Do forgive me for being tardy with this post, but I thought I ought to include it for completness' sake :-)
In Act IV Scene ii, Sir Anthony begins to sing Youth's the Season from John Gay’s famous work, The Beggar's Opera.
In The Beggar's Opera this song is actually sung by the highwayman, Macheath, surrounded by a chorus of his whores. I'm not sure what exactly was Sheriden's intent here: but this speech by Sir Anthony combined with this song again gives me an uncomfortable feeling about Sir Anthony and his amourous feelings.
The song he sings comes from Act II.Scene iv, (Air xxii).
Here are the lyrics:
Youth's the Season made for Joys,
Love is then our Duty,
She alone who that employs,
Well deserves her Beauty.
Let's be gay,
While we may,
Beauty's a Flower, despis'd in decay.
(Chorus) Youth's the Season, &c.
Let us drink and sport to-day,
Ours is not tomorrow.
Love with Youth flies swift, away,
Age is nought but Sorrow.
Dance and sing,
Time's on the Wing,
Life never knows the return of Spring.
Just for illustrative purposes , here is a famous Hogarth painting of the principal characters in that opera, now owned by Tate Britain.
This picture depicts the climactic scene in The Beggar’s Opera, which was first performed at the Lincoln’s Inn Theatre in 1728.
Here the opera’s central character, Macheath, stands chained, under sentence of death, between his two lovers, the jailer’s daughter, Lucy Lockit, and, to the right, the lawyer’s daughter, Polly Peachum.

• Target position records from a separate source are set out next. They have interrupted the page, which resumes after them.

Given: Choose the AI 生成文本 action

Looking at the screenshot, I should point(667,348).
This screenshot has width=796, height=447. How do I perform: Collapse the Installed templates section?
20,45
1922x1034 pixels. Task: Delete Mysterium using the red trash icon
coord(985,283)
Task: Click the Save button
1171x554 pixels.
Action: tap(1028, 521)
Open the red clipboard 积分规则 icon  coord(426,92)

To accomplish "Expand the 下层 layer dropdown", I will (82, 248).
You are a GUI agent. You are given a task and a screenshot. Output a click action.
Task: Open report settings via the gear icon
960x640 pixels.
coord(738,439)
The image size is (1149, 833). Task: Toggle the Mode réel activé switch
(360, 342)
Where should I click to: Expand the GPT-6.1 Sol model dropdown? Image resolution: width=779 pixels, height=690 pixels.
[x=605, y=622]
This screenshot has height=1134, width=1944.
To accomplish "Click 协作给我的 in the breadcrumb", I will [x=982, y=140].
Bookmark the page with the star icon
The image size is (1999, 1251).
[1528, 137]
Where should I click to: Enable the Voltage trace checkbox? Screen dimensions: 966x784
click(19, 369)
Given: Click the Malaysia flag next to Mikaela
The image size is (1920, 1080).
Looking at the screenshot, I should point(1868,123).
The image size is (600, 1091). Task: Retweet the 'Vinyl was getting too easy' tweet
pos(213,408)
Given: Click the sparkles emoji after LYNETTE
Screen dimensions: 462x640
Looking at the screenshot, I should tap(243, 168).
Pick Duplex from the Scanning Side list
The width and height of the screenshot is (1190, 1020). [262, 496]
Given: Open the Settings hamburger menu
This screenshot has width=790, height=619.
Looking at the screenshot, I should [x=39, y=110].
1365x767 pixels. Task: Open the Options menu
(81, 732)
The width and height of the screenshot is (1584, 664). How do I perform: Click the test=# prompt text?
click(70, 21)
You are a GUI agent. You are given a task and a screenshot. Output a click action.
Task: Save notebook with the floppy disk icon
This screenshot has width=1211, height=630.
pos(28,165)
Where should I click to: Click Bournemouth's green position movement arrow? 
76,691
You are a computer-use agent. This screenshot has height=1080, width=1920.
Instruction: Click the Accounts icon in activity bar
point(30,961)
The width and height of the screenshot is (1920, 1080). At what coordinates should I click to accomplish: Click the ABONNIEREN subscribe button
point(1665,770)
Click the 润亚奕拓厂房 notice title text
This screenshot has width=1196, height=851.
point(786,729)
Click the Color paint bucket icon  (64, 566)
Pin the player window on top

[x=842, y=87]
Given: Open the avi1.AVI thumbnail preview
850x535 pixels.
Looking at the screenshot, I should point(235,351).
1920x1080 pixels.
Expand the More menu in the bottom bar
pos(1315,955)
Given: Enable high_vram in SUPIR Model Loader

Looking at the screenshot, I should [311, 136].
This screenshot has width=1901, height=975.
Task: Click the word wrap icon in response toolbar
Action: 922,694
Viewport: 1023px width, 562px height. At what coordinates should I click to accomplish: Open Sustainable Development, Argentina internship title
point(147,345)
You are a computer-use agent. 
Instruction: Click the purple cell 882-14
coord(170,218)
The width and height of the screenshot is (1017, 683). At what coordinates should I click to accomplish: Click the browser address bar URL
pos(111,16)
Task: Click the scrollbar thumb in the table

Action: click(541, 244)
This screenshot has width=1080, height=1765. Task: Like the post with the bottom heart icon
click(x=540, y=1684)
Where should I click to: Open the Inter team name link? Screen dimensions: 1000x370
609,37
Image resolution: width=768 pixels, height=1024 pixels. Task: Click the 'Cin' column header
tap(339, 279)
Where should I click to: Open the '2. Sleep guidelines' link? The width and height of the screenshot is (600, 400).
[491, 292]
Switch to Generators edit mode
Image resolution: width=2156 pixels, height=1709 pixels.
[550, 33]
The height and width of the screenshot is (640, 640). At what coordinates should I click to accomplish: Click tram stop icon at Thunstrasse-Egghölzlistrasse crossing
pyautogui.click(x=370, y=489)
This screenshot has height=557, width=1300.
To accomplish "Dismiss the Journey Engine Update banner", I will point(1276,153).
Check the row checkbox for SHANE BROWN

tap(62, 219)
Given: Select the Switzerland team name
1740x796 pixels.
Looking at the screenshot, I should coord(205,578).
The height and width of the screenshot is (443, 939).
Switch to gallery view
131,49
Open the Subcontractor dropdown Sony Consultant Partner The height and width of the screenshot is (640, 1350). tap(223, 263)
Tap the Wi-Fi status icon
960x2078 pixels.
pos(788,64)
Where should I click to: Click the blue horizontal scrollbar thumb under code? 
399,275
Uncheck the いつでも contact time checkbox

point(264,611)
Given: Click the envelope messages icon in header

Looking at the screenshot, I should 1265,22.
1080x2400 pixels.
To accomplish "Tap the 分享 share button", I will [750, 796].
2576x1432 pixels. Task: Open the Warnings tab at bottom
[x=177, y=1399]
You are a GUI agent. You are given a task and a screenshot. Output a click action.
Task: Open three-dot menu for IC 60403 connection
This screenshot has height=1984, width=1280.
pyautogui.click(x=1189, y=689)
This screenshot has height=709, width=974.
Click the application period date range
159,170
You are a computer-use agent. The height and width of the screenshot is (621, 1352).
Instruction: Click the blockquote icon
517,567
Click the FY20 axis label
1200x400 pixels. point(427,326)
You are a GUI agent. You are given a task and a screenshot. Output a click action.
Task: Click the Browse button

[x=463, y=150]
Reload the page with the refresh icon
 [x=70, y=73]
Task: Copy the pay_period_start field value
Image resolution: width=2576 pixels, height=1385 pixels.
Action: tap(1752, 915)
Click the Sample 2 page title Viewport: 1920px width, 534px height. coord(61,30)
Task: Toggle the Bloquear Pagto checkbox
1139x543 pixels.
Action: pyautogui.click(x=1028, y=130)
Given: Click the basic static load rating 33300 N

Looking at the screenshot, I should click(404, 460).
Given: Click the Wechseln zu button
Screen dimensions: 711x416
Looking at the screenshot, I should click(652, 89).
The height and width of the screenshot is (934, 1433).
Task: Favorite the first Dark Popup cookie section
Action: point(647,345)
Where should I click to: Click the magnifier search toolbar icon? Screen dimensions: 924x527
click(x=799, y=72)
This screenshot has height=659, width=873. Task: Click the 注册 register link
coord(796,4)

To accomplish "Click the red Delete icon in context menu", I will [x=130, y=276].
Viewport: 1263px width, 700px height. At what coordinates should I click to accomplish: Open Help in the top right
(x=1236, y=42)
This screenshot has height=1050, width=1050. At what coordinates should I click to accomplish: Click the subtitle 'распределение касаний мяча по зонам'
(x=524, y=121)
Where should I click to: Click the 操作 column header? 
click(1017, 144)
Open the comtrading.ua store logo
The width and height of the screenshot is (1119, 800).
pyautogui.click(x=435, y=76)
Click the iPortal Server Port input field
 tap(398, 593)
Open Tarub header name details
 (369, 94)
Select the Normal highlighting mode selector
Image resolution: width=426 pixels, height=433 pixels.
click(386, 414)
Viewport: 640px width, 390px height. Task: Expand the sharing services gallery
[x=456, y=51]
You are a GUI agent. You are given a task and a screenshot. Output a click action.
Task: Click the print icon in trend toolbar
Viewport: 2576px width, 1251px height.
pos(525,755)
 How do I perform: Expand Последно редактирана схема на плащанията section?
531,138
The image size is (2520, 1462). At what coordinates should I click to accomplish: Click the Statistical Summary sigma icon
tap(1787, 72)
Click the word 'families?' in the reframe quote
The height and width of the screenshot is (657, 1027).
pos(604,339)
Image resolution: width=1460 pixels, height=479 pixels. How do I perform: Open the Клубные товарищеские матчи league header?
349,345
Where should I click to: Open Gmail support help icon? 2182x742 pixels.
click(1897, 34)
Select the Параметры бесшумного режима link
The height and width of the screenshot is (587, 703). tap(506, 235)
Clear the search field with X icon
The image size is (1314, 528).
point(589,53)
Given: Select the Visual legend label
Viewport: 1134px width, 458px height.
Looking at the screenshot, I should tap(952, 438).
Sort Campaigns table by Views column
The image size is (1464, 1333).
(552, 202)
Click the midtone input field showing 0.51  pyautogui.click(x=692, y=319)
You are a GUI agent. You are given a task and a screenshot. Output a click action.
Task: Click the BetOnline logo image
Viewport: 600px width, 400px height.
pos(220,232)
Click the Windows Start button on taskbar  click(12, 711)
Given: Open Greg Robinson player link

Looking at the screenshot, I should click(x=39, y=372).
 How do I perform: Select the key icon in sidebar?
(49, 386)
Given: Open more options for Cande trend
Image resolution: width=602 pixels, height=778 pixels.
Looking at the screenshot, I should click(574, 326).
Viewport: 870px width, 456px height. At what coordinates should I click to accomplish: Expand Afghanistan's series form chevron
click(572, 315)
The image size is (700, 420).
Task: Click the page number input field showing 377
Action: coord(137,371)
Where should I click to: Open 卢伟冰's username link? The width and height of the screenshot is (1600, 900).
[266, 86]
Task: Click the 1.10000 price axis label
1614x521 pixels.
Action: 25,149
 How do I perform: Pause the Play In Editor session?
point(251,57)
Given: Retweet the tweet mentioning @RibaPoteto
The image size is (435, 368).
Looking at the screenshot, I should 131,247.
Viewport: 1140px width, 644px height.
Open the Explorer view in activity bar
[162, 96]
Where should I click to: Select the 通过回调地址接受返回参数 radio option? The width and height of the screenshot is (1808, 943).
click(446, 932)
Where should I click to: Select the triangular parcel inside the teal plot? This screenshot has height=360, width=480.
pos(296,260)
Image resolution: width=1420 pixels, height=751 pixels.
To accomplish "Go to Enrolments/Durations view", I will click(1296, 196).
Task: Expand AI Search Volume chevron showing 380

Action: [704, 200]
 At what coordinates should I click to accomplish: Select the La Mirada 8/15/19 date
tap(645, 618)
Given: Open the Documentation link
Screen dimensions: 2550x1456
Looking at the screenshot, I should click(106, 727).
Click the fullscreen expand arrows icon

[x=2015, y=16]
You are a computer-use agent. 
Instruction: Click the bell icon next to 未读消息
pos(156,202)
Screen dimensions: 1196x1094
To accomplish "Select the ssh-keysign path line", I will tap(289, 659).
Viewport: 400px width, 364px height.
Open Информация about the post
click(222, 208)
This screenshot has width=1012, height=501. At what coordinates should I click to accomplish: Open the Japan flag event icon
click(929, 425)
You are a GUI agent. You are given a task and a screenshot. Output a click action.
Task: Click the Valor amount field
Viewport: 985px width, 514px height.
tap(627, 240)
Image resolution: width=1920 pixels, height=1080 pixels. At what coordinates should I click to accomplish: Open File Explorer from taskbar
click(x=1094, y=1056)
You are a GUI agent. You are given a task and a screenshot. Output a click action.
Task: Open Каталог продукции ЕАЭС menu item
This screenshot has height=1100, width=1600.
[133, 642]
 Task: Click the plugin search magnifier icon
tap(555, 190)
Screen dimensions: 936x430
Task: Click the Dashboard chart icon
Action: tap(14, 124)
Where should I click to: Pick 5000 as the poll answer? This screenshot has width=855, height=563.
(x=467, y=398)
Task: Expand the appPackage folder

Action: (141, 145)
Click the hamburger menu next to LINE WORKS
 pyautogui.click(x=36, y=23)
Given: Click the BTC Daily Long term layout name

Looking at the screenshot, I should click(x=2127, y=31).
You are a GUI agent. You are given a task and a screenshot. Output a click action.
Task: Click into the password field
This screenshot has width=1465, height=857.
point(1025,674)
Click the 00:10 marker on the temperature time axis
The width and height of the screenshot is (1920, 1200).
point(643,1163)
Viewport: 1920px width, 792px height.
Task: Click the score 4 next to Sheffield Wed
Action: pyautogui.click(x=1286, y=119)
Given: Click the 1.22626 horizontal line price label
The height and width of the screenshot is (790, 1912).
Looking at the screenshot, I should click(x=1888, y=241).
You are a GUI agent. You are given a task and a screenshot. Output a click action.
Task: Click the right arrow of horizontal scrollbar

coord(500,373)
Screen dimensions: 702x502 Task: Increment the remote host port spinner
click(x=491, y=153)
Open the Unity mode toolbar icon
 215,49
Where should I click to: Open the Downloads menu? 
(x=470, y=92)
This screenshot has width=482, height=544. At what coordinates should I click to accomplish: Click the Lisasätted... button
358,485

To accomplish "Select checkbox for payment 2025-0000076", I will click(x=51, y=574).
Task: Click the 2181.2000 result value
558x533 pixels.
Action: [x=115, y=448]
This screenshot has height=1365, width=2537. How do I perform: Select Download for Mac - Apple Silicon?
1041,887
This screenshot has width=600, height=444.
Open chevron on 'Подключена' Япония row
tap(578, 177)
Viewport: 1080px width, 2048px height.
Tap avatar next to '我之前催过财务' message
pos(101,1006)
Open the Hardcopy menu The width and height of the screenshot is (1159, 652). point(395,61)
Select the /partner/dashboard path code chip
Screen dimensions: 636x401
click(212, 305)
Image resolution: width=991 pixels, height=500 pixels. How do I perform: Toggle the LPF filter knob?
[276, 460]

They in turn plead for his life. At either side of the stage Hogarth has included members of the audience, notably at the far right the Duke of Bolton, real-life lover of the actress, Lavinia Fenton
Interestingly, this is among the first known paintings ever made of an English stage performance Fenton, who played the part of Polly Peachum.